Problem = Present every entry below as a numbered list, one item per line, and leave out any blank lines.
┄┄┄┄┄┄┄┄┄┄
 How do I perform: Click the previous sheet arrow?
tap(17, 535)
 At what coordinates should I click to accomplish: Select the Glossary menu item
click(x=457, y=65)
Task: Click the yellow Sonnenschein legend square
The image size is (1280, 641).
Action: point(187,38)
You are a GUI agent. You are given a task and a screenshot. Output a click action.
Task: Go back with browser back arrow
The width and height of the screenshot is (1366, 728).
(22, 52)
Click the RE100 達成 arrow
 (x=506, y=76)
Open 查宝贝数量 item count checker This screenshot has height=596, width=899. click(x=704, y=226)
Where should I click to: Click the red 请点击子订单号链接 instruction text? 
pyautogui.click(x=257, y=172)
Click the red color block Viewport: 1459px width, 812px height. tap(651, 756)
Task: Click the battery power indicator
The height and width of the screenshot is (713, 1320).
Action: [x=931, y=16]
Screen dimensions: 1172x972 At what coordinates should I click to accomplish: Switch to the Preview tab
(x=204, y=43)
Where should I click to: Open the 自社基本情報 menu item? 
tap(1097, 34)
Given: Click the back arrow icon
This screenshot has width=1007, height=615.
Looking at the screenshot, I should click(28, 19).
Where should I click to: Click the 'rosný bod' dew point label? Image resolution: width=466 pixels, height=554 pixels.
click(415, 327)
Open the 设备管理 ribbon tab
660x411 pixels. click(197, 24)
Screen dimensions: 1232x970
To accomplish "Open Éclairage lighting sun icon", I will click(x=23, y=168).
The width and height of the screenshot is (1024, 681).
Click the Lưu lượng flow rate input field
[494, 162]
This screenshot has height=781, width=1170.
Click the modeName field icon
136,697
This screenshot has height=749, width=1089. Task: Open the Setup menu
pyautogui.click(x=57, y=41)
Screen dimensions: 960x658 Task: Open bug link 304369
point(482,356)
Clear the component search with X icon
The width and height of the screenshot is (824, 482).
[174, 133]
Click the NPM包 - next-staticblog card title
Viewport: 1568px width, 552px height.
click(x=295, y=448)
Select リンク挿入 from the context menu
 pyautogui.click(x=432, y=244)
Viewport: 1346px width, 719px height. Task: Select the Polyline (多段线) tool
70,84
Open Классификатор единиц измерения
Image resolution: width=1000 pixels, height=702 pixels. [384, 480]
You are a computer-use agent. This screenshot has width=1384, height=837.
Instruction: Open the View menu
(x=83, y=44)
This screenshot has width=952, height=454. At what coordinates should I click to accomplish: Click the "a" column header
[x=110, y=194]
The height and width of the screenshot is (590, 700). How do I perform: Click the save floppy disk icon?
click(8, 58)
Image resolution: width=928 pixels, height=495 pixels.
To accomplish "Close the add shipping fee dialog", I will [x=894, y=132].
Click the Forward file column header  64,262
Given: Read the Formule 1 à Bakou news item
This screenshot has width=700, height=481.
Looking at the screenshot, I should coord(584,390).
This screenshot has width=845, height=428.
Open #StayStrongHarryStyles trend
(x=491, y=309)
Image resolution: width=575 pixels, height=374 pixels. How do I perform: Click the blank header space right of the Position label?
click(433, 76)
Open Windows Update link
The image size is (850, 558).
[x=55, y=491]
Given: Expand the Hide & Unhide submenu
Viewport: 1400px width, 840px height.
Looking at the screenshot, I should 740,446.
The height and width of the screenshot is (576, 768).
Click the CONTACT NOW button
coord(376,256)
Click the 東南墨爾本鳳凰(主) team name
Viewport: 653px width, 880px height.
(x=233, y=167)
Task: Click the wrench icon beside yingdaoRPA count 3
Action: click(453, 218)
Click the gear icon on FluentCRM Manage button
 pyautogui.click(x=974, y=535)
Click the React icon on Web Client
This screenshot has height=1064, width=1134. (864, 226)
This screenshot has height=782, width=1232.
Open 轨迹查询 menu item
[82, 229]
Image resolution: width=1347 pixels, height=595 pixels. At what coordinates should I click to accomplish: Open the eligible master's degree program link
┄┄┄┄┄┄┄┄┄┄
Response to this exercise =
1.  How do I perform: Click the previous sheet arrow?
2. tap(17, 535)
3.  At what coordinates should I click to accomplish: Select the Glossary menu item
4. click(x=457, y=65)
5. Task: Click the yellow Sonnenschein legend square
6. The image size is (1280, 641).
7. Action: point(187,38)
8. You are a GUI agent. You are given a task and a screenshot. Output a click action.
9. Task: Go back with browser back arrow
10. The width and height of the screenshot is (1366, 728).
11. (22, 52)
12. Click the RE100 達成 arrow
13.  (x=506, y=76)
14. Open 查宝贝数量 item count checker This screenshot has height=596, width=899. click(x=704, y=226)
15. Where should I click to: Click the red 请点击子订单号链接 instruction text? 
16. pyautogui.click(x=257, y=172)
17. Click the red color block Viewport: 1459px width, 812px height. tap(651, 756)
18. Task: Click the battery power indicator
19. The height and width of the screenshot is (713, 1320).
20. Action: [x=931, y=16]
21. Screen dimensions: 1172x972 At what coordinates should I click to accomplish: Switch to the Preview tab
22. (x=204, y=43)
23. Where should I click to: Open the 自社基本情報 menu item? 
24. tap(1097, 34)
25. Given: Click the back arrow icon
26. This screenshot has width=1007, height=615.
27. Looking at the screenshot, I should click(28, 19).
28. Where should I click to: Click the 'rosný bod' dew point label? Image resolution: width=466 pixels, height=554 pixels.
29. click(415, 327)
30. Open the 设备管理 ribbon tab
31. 660x411 pixels. click(197, 24)
32. Screen dimensions: 1232x970
33. To accomplish "Open Éclairage lighting sun icon", I will click(x=23, y=168).
34. The width and height of the screenshot is (1024, 681).
35. Click the Lưu lượng flow rate input field
36. [494, 162]
37. This screenshot has height=781, width=1170.
38. Click the modeName field icon
39. 136,697
40. This screenshot has height=749, width=1089. Task: Open the Setup menu
41. pyautogui.click(x=57, y=41)
42. Screen dimensions: 960x658 Task: Open bug link 304369
43. point(482,356)
44. Clear the component search with X icon
45. The width and height of the screenshot is (824, 482).
46. [174, 133]
47. Click the NPM包 - next-staticblog card title
48. Viewport: 1568px width, 552px height.
49. click(x=295, y=448)
50. Select リンク挿入 from the context menu
51.  pyautogui.click(x=432, y=244)
52. Viewport: 1346px width, 719px height. Task: Select the Polyline (多段线) tool
53. 70,84
54. Open Классификатор единиц измерения
55. Image resolution: width=1000 pixels, height=702 pixels. [384, 480]
56. You are a computer-use agent. This screenshot has width=1384, height=837.
57. Instruction: Open the View menu
58. (x=83, y=44)
59. This screenshot has width=952, height=454. At what coordinates should I click to accomplish: Click the "a" column header
60. [x=110, y=194]
61. The height and width of the screenshot is (590, 700). How do I perform: Click the save floppy disk icon?
62. click(8, 58)
63. Image resolution: width=928 pixels, height=495 pixels.
64. To accomplish "Close the add shipping fee dialog", I will [x=894, y=132].
65. Click the Forward file column header  64,262
66. Given: Read the Formule 1 à Bakou news item
67. This screenshot has width=700, height=481.
68. Looking at the screenshot, I should coord(584,390).
69. This screenshot has width=845, height=428.
70. Open #StayStrongHarryStyles trend
71. (x=491, y=309)
72. Image resolution: width=575 pixels, height=374 pixels. How do I perform: Click the blank header space right of the Position label?
73. click(433, 76)
74. Open Windows Update link
75. The image size is (850, 558).
76. [x=55, y=491]
77. Given: Expand the Hide & Unhide submenu
78. Viewport: 1400px width, 840px height.
79. Looking at the screenshot, I should 740,446.
80. The height and width of the screenshot is (576, 768).
81. Click the CONTACT NOW button
82. coord(376,256)
83. Click the 東南墨爾本鳳凰(主) team name
84. Viewport: 653px width, 880px height.
85. (x=233, y=167)
86. Task: Click the wrench icon beside yingdaoRPA count 3
87. Action: click(453, 218)
88. Click the gear icon on FluentCRM Manage button
89.  pyautogui.click(x=974, y=535)
90. Click the React icon on Web Client
91. This screenshot has height=1064, width=1134. (864, 226)
92. This screenshot has height=782, width=1232.
93. Open 轨迹查询 menu item
94. [82, 229]
95. Image resolution: width=1347 pixels, height=595 pixels. At what coordinates should I click to accomplish: Open the eligible master's degree program link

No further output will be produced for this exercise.